Let me see again, sister! Where's a
mirror?"
"Ah! my child, we nuns are not allowed the use of worldly things like
mirrors; I never saw one in my life."
"But oh, for pity's sake, tell me what like am I. Am I so loathly?"
"Nay, my dear maid, I love thee too well to think of aught save that
thou art mine own little one, given back to us by the will of Heaven.
Aye, and so will others think of thee, if thou art good and loving to
them."
"Nay, nay, none will ever love me! All will hate and flee from me,
as from a basilisk or cockatrice, or the Loathly Worm of
Spindlesheugh," sobbed Grisell.
"Then, my maid, thou must win them back by thy sweet words and kind
deeds. They are better than looks.

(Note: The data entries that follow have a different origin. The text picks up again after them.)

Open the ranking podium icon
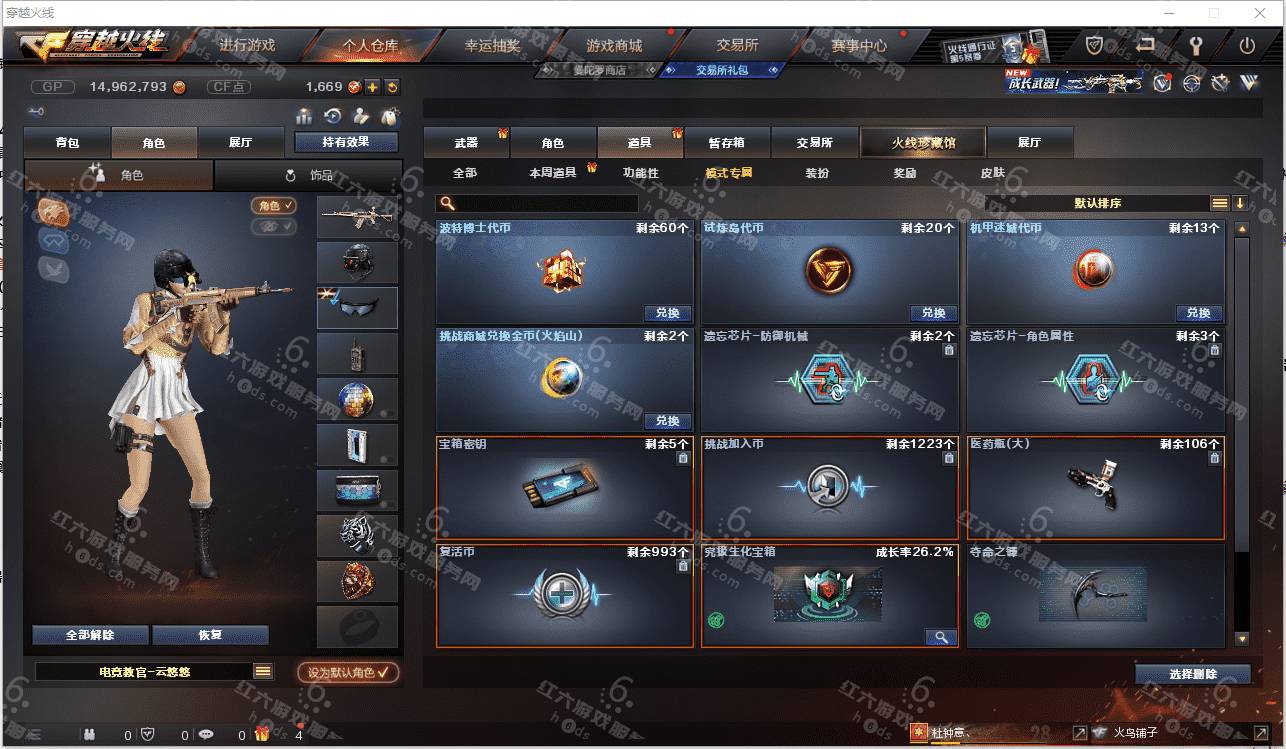tap(303, 116)
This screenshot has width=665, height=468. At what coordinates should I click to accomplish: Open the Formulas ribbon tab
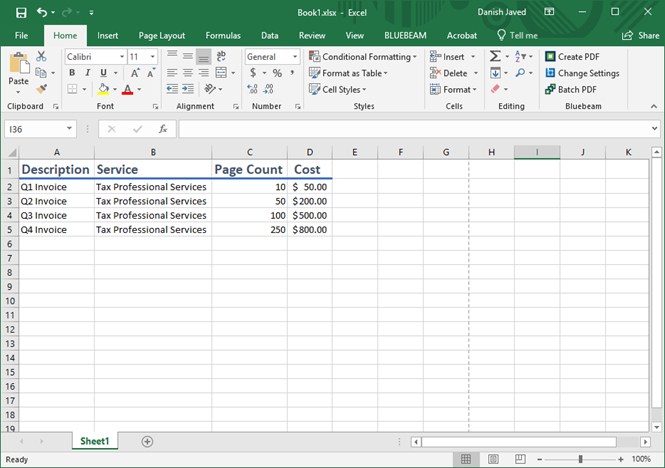[222, 35]
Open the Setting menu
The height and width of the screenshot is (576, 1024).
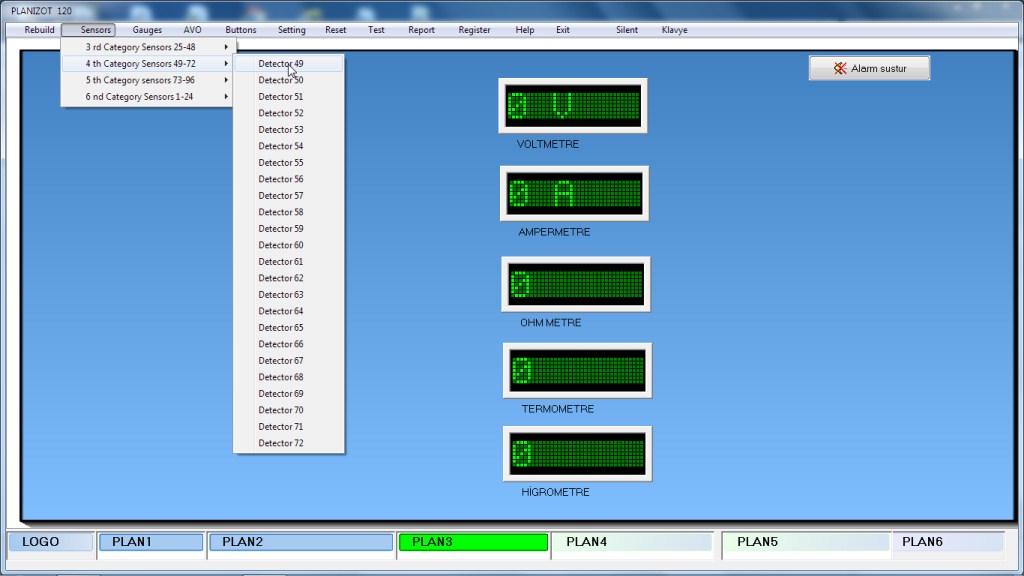click(x=292, y=30)
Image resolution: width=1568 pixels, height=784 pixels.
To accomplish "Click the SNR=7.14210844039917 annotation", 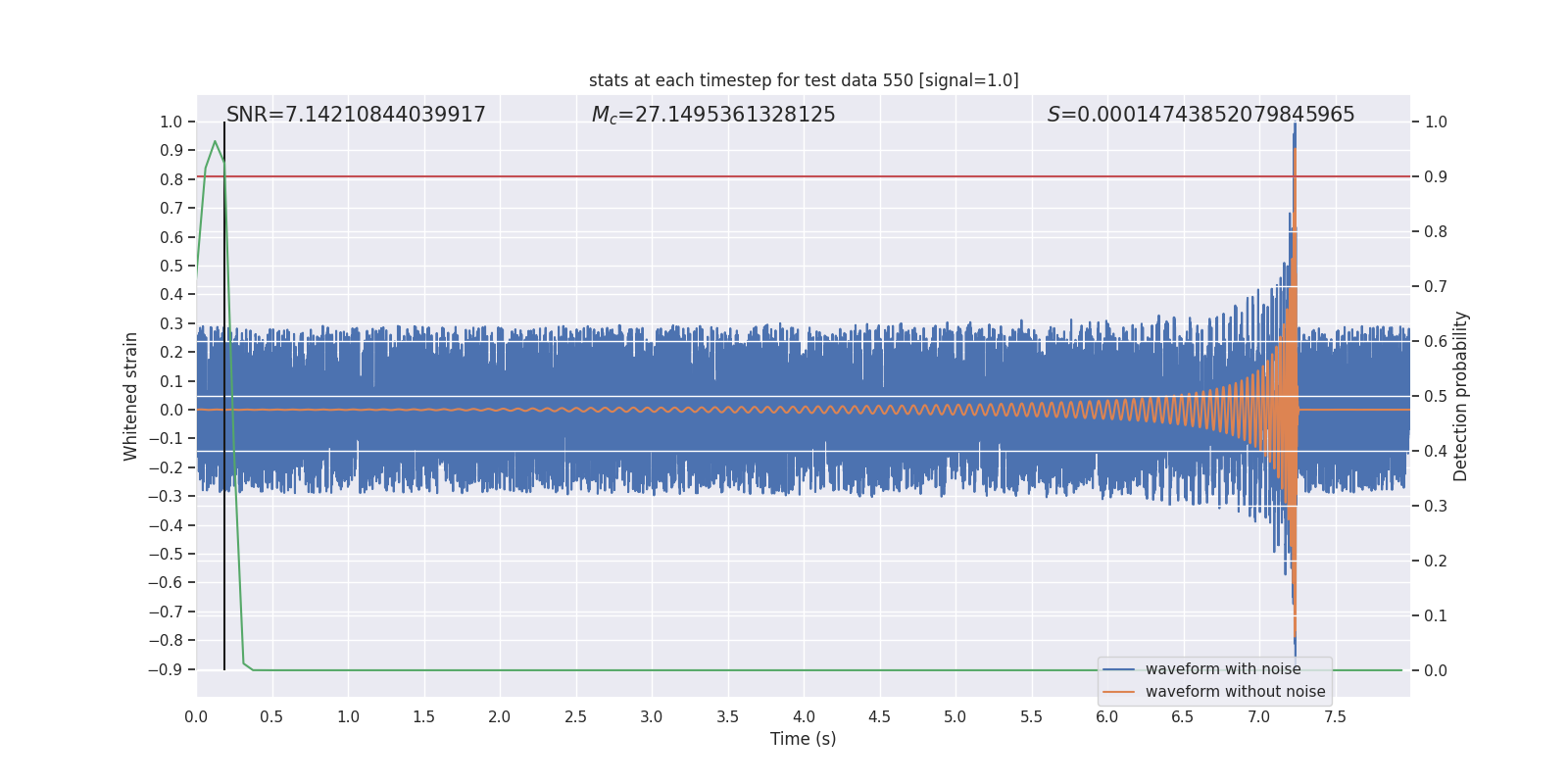I will click(356, 115).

And here too they shall soon
think only of what thou art, not of what thou look'st."
"But know you, sister, how--how I should have been married to Leonard
Copeland, the very youth that did me this despite, and he is fair and
beauteous as a very angel, and I did love him so, and now he and his
father rid away from Amesbury, and left me because I am so foul to
see," cried Grisell, between her sobs.
"If they could treat thee thus despiteously, he would surely not have
made thee a good husband," reasoned the sister.
"But I shall never have a husband now," wailed Grisell.
"Belike not," said Sister Avice; "but, my sweetheart, there is better
peace and rest and cheer in such a home as this holy house, than in
the toils and labours of the world.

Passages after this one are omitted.